The role of radial glial cells as guides for migrating neurons is well established, whereas their role as precursor cells is less understood. Here we examined the composition of radial glial cells and their proliferation in the mouse telencephalon during development. We found that almost all radial glial cells proliferate throughout neurogenesis. They consist of distinct subsets identified by the differential co?localization of the antigens RC2, the astrocyte-specific glutamate transporter (GLAST) and the brain lipid-binding protein (BLBP). In addition, from on late neurogenesis GLAST- and BLBP-antisera label precursor cells with non-radial, but stellate morphology and thereby cover almost the entire progenitor pool in the developing cerebral cortex. The subsets identified by differential expression of these antigens differ in their transcription factor expression and cell cycle characteristics. Moreover, we could show by morphologically tracing ventricular zone precursor cells, that cells with a radial morphology constitute the majority of precursor cells in the CNS during neurogenesis.

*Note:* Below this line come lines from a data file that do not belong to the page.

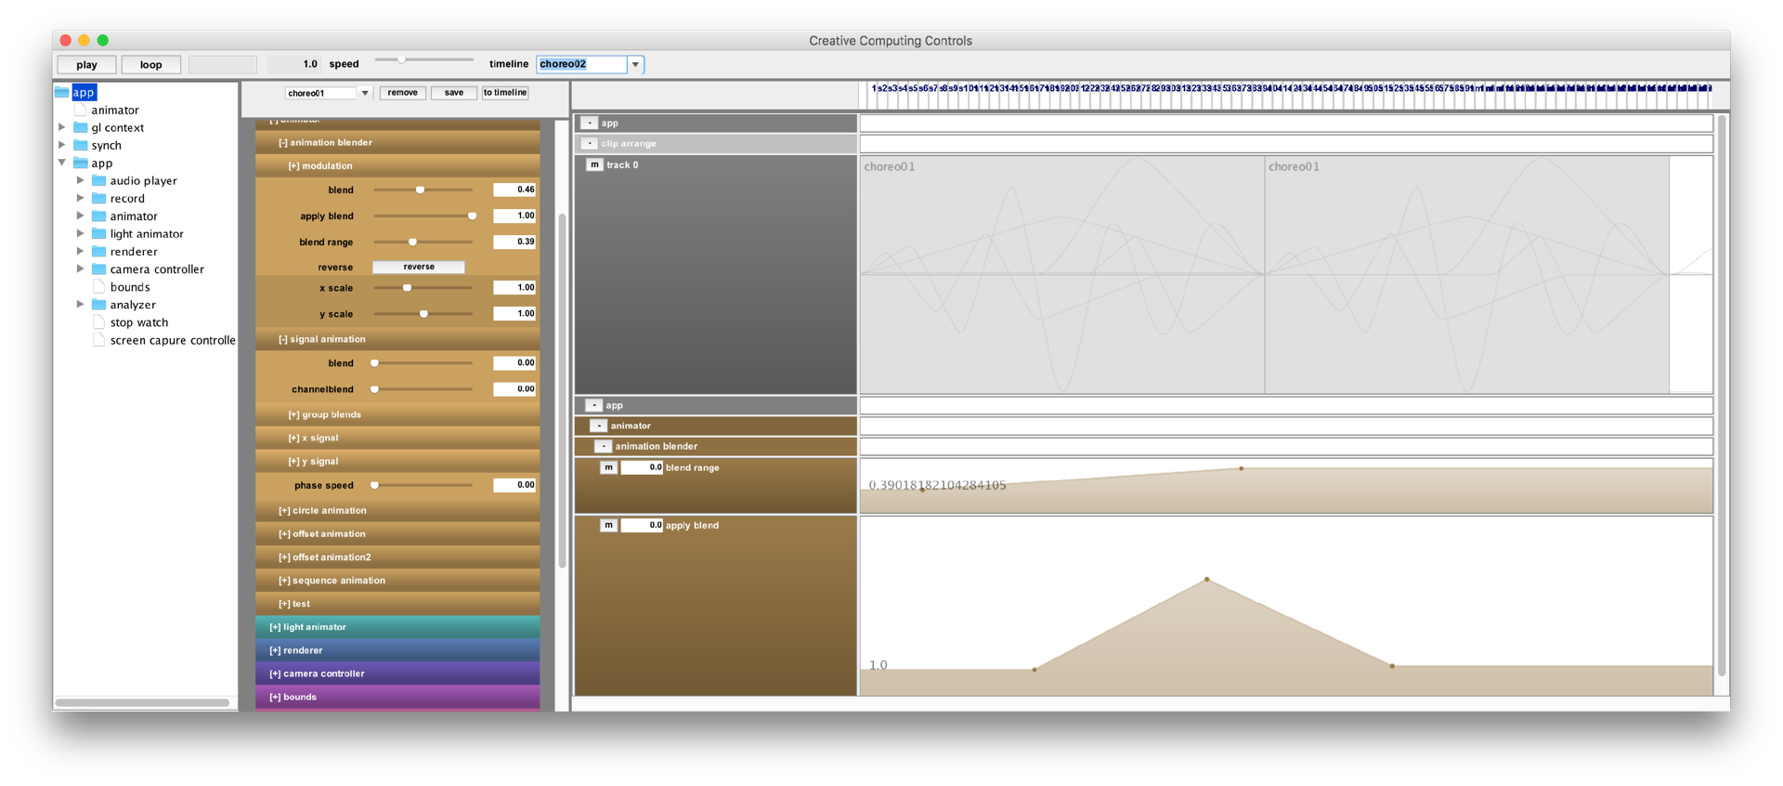1783x786 pixels.
Task: Expand the synch tree node
Action: 62,146
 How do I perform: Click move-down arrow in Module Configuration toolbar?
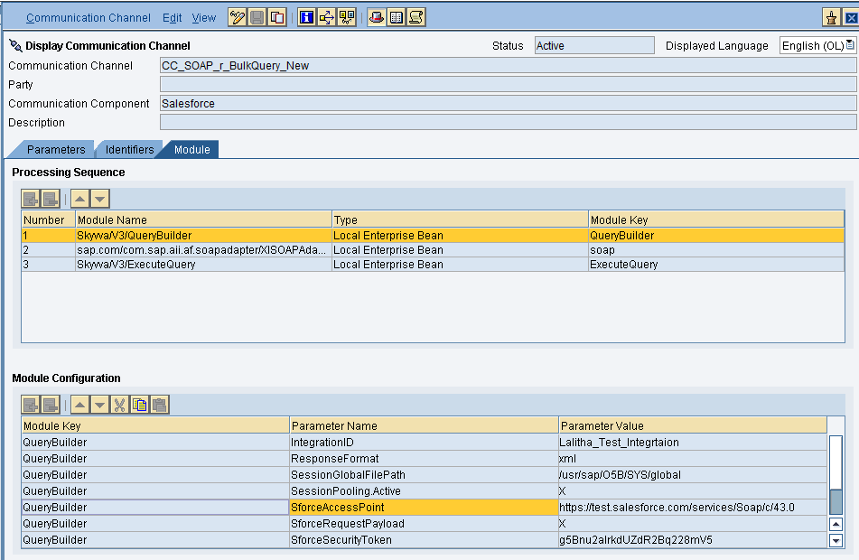pyautogui.click(x=99, y=406)
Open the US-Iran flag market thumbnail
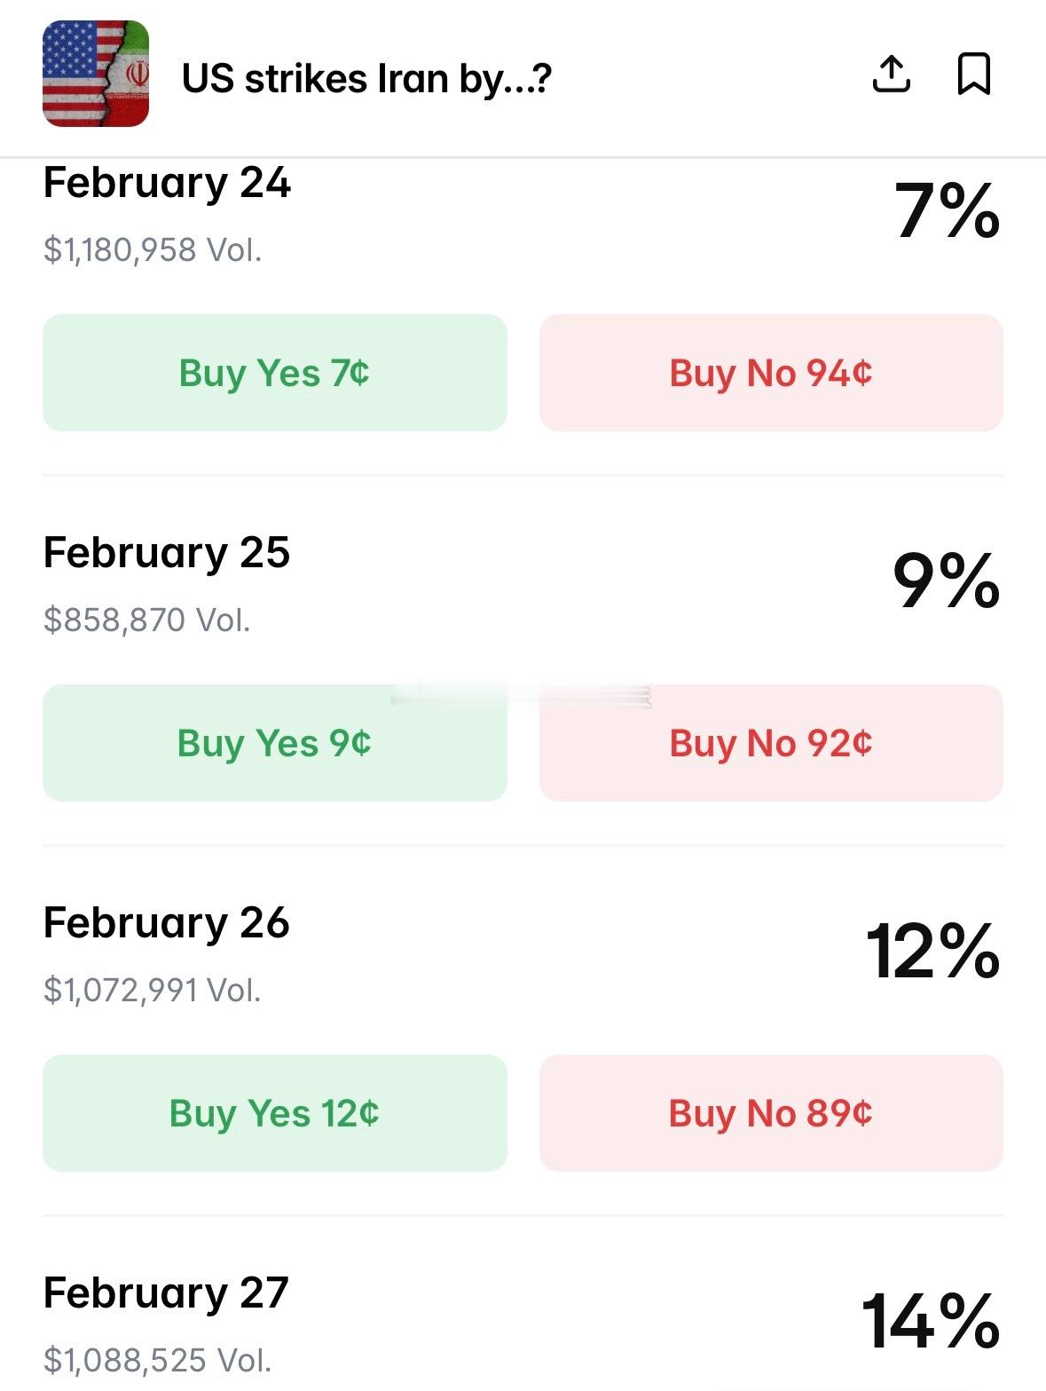Viewport: 1046px width, 1391px height. [x=96, y=74]
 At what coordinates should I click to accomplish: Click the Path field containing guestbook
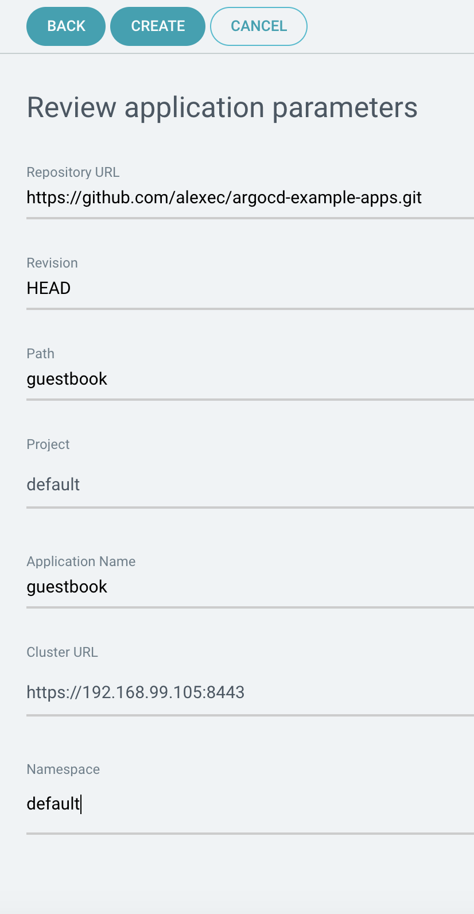pyautogui.click(x=230, y=379)
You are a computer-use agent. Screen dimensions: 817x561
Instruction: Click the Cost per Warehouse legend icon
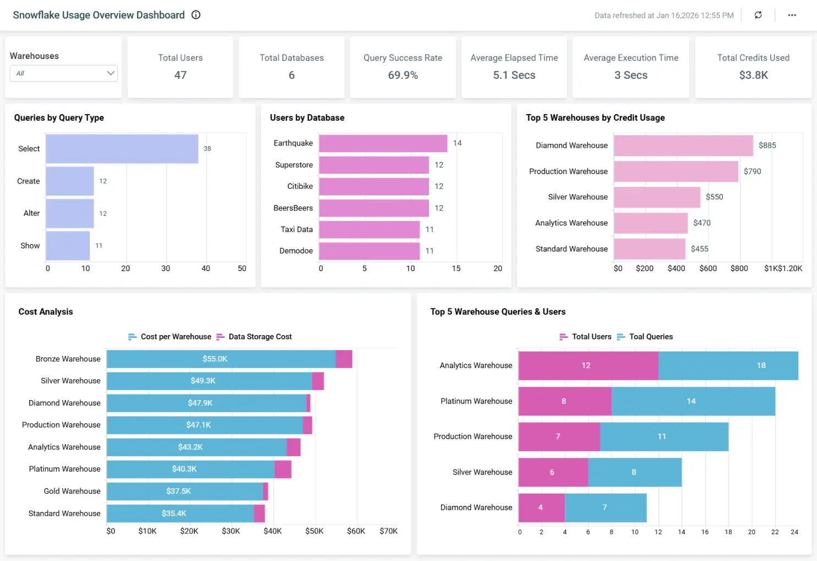pyautogui.click(x=133, y=337)
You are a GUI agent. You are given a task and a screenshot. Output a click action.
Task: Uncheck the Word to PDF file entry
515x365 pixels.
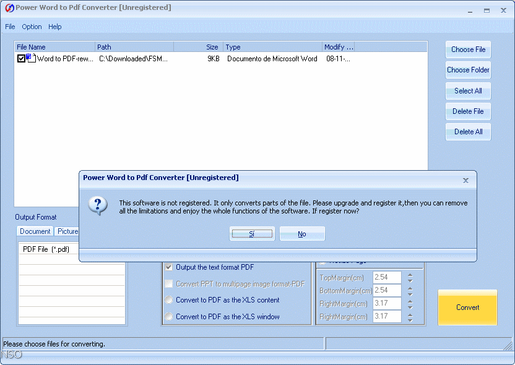click(x=20, y=58)
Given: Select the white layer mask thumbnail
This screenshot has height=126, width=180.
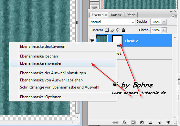Looking at the screenshot, I should coord(117,40).
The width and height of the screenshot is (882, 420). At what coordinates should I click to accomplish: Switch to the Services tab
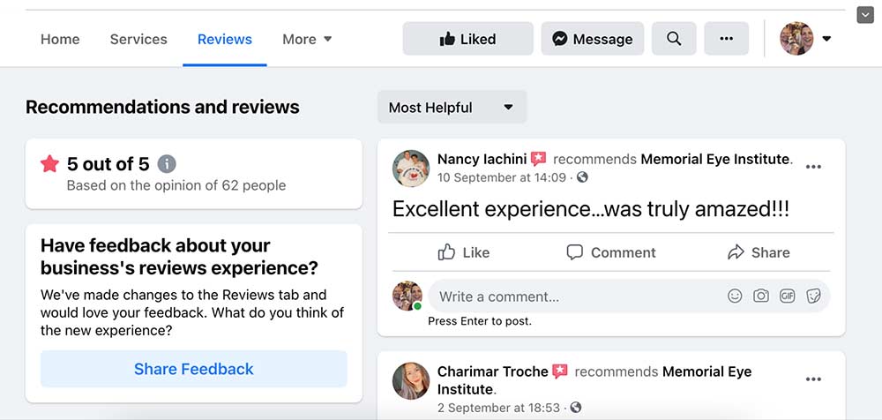138,39
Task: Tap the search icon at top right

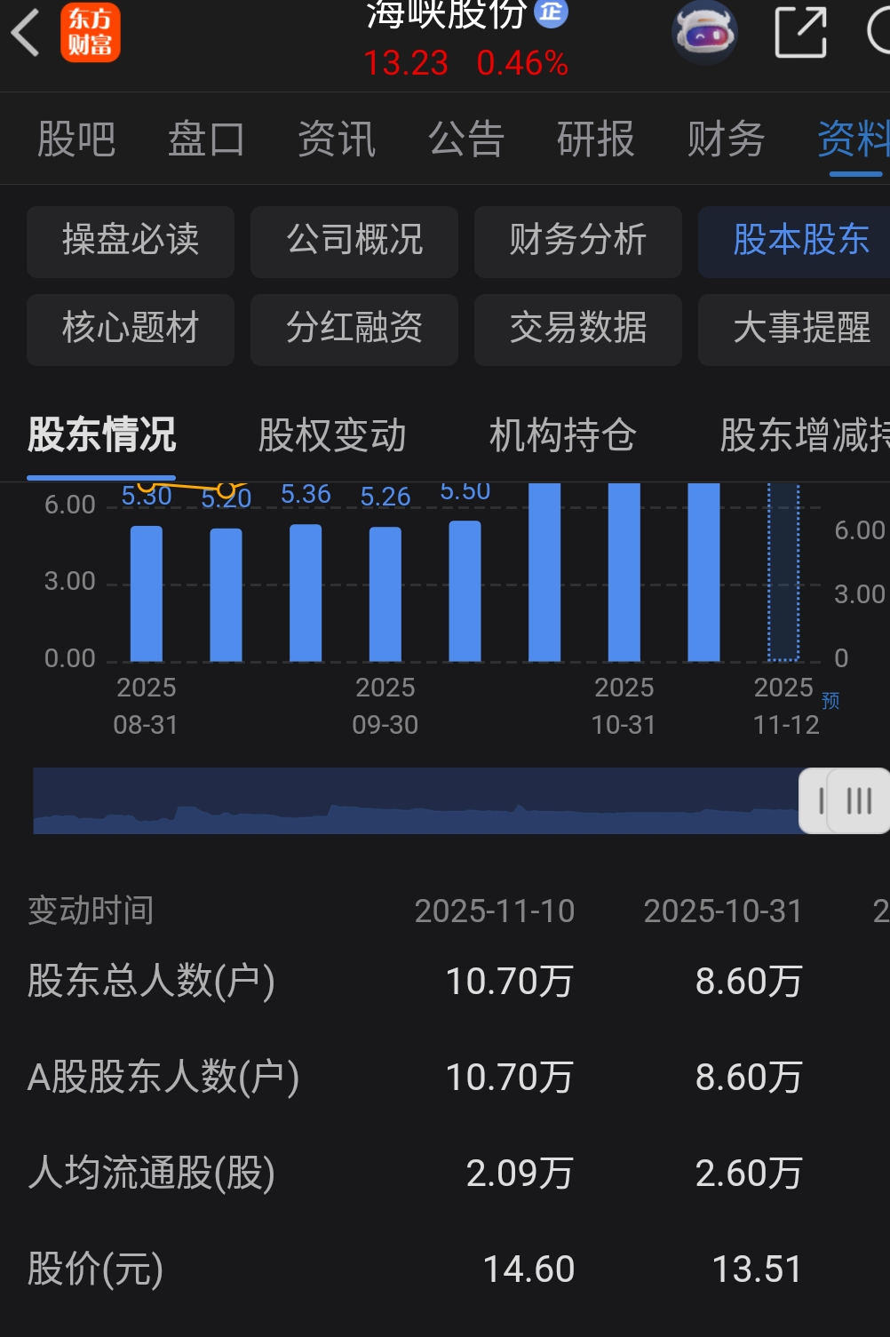Action: click(878, 32)
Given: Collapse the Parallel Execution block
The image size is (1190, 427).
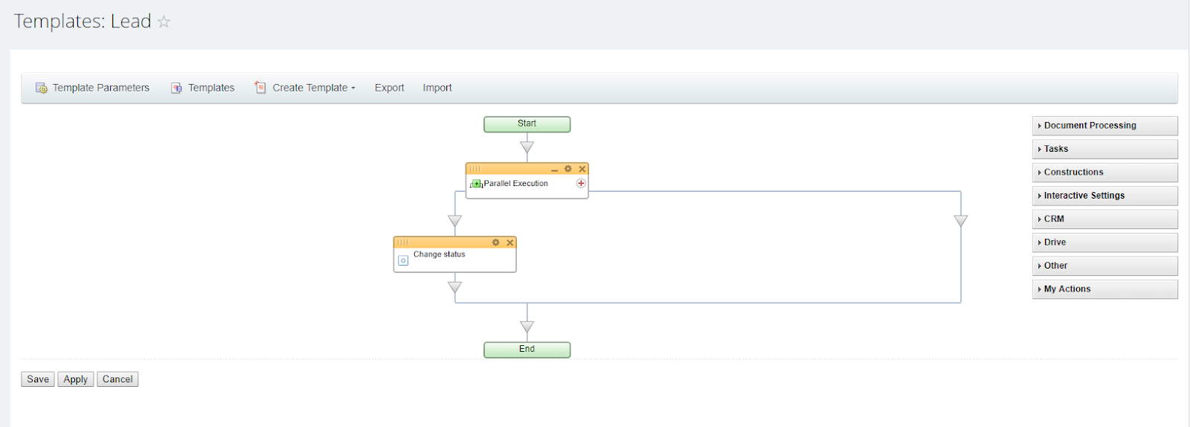Looking at the screenshot, I should click(554, 170).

Furthermore, we here present indications showing that radial glial cells divide without retracting their processes during M-phase, suggesting that radial glial cells can proliferate and guide migrating neurons at a time. The molecular signals regulating this crucial morphology of radial glial cells, however, are largely unknown. Here we show that radial morphology is impaired in the Reelin-deficient cerebral cortex of the reeler mouse correlated to a decrease in the content of BLBP in radial glial cells. These defects were restricted to the cerebral cortex, but did not occur in the basal ganglia that exhibit normal migration and radial glial cell differentiation in the reeler mouse. These defects could be rescued in vitro by addition of Reelin. Even in cultures of radial glial cells isolated by fluorescent-activated cell sorting Reelin lead to an increase in BLBP. These data therefore demonstrate a direct signalling of Reelin to radial glial cells, thereby regulating their bipolar morphology - most likely involving BLBP - in a region-specific manner.